Republicans fighting to hold Congress will learn something Tuesday about their party's capacity for self-control.
In West Virginia, a critical target for preserving their Senate majority, Republican primary voters are considering a wealthy coal executive who recently completed a prison term resulting from his role in a mine explosion that killed 29 people. The executive, Don Blankenship, has smeared Senate GOP leader Mitch McConnell and his "China person" in-laws in a crude campaign he calls "Trumpier than Trump."
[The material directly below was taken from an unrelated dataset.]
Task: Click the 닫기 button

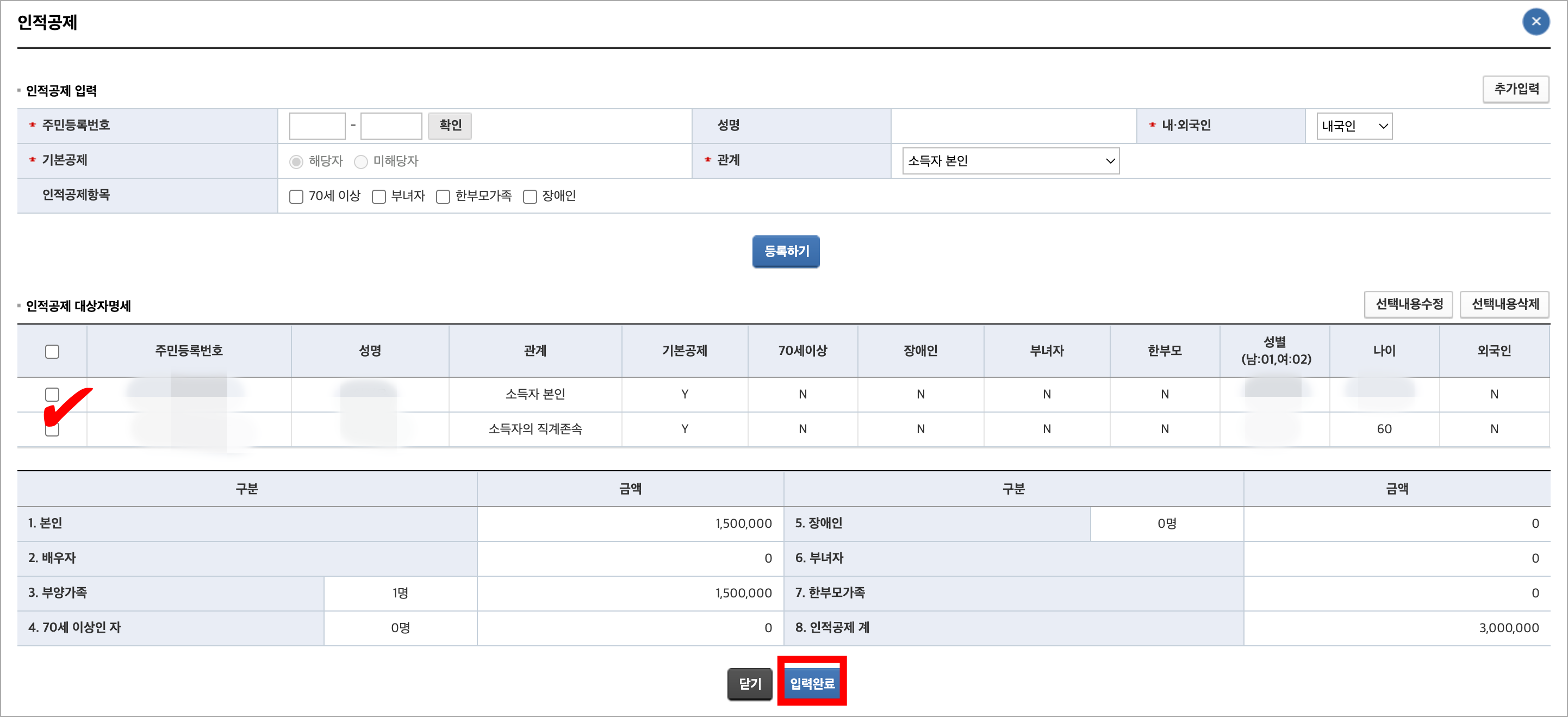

A Blankenship victory, which polls suggest is possible, would improve the chances that vulnerable Democratic Sen. Joe Manchin could hold his seat in November's general election. And it would signal anew, as 2018 primaries begin in earnest, that President Donald Trump has helped revive the penchant for self-inflicted wounds that limited GOP gains in Obama-era Senate campaigns.
In 2010 and 2012, the weak Senate nominees who emerged from GOP primaries in states such as Nevada, Missouri, Indiana and Delaware helped Democrats extend control of the chamber. In 2014, the GOP rallied behind McConnell's efforts to advance more electable candidates and regained the majority.
But now the rank-and-file voters who responded to Trump's gut-level appeals are considering new primary choices in a GOP under the president's control. Their decisions, in lower-profile House races as well as more conspicuous Senate contests, will shape the party's ability to resist the Democrats' national momentum this fall.